State Pensions Aren't Washington's Problem

Governance Pensions

Congress and the next president should make it clear that federal bailouts of state and local pension funds simply won’t happen.

Ed Bachrach’s prescription for national pension reform (“How to Save Public Pensions, No Federal Bailout Needed,” op-ed, July 18) would be needlessly heavy-handed and inappropriate—requiring the federal government to immerse itself far more deeply than ever in regulating state and local pension plans.

“The proposed Public Employee Pension Transparency Act... would boost bottom-up pension-reform efforts across the country by mandating more stringent financial disclosure and reporting requirements.”

Mr.
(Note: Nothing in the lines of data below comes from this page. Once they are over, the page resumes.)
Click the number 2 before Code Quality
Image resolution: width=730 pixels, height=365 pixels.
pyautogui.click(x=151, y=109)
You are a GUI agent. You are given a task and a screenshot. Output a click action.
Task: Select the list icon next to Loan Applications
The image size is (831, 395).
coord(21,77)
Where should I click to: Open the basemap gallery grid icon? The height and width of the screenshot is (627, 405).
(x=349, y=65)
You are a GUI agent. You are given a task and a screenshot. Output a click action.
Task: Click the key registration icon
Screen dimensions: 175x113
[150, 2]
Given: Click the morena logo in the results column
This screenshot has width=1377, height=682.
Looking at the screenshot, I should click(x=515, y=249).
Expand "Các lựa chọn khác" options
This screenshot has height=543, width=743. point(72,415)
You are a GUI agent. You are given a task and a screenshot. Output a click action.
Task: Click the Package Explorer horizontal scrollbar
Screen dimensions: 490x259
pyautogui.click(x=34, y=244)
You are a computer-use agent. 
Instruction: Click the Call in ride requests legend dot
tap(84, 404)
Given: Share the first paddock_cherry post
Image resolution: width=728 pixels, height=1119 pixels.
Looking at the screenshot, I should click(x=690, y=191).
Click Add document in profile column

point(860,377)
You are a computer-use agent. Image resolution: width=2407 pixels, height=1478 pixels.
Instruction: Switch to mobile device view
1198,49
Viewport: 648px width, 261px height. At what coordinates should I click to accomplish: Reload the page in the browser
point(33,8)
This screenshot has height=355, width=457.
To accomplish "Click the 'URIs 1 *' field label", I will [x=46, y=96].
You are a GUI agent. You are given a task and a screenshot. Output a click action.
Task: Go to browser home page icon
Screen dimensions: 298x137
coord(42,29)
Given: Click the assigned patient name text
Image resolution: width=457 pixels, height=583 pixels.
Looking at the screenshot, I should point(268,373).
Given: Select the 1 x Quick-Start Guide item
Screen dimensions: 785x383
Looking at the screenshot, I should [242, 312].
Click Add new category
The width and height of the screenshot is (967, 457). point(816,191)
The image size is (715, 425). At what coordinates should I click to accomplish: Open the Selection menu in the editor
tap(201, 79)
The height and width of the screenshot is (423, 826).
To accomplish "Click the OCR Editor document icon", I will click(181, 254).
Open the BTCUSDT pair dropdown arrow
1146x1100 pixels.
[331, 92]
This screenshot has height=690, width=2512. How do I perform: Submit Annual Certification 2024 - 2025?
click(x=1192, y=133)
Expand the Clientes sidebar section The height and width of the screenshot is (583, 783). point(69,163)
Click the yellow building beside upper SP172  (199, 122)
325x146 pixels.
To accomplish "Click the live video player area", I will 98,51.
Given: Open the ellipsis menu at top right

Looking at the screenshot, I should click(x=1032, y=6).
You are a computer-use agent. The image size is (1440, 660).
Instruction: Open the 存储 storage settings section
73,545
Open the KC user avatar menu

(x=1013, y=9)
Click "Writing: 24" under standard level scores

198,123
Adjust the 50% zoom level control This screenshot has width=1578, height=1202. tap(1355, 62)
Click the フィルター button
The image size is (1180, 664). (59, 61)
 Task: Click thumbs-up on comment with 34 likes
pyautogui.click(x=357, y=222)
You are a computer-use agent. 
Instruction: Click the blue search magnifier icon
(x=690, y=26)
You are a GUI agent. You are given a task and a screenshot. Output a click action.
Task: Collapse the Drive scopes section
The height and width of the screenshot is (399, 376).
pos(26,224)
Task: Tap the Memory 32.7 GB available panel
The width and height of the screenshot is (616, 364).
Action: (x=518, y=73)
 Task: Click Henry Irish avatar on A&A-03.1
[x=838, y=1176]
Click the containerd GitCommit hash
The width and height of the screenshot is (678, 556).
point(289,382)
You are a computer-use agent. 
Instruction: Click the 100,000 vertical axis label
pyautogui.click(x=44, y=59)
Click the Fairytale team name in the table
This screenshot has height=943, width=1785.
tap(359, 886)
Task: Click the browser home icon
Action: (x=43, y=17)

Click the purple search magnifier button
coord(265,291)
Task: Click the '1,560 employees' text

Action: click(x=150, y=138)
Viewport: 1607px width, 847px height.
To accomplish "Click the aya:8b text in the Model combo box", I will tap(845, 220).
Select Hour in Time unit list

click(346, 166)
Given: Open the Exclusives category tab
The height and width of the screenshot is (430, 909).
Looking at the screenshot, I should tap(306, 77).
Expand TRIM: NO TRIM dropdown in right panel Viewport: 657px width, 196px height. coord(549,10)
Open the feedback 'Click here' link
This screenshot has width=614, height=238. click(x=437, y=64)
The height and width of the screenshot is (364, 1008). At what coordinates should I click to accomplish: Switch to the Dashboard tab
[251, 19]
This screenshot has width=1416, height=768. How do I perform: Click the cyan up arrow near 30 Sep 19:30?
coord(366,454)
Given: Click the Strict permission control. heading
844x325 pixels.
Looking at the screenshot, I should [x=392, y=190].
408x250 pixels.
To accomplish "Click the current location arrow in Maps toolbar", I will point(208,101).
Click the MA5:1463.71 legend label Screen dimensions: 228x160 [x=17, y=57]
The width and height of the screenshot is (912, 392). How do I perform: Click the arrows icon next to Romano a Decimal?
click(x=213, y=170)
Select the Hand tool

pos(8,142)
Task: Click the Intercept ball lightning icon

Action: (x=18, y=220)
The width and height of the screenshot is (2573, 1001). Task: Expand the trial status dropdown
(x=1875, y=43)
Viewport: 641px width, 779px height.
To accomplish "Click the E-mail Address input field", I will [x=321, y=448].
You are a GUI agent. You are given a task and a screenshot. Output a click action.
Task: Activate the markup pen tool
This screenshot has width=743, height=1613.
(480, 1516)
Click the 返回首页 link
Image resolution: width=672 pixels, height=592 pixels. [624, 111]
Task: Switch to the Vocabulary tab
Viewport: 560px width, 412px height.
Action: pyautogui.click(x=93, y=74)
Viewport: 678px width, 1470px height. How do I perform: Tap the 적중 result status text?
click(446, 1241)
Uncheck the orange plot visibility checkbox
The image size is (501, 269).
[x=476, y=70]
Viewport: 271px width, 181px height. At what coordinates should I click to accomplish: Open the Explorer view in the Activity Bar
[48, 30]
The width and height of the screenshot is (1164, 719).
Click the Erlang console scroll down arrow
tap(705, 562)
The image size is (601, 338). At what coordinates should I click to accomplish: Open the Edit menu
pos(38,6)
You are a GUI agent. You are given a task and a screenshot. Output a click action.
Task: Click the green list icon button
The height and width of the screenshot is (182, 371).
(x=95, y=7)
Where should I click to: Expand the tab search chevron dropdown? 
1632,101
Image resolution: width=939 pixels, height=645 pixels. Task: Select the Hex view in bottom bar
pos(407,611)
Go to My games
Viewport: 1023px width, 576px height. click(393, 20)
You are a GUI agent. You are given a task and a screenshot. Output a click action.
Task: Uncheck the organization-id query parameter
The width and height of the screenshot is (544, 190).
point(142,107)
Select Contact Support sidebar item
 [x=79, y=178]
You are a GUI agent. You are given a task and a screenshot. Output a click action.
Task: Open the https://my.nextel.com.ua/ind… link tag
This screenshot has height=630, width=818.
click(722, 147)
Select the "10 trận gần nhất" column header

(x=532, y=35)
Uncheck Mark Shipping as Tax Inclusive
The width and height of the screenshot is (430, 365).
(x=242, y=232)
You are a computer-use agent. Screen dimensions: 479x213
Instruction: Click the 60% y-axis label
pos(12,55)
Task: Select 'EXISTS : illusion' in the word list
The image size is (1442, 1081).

Bachrach’s premise is that America’s state and local public-pension funds are going broke at the same rate, overseen by equally irresponsible politicians poised to demand costly federal bailouts. “Congress,” he says, “should pass a law allowing states and local governments to reduce promised benefits—something that is now illegal under some states’ statutes or constitutions.”

This ignores the many creative, forward-looking pension reforms already enacted by states as diverse as Republican-led Utah and Democrat-dominated Rhode Island. Unfortunately, Mr. Bachrach is dismissive of the proposed federal Public Employee Pension Transparency Act (Pepta), which would boost bottom-up pension-reform efforts across the country by mandating more stringent financial disclosure and reporting requirements.

Mr. Bachrach’s right on the key point: Congress and the next president should make it clear that federal bailouts of state and local pension funds simply won’t happen. Meanwhile, enact Pepta and require that public-pension funds more honestly account for themselves.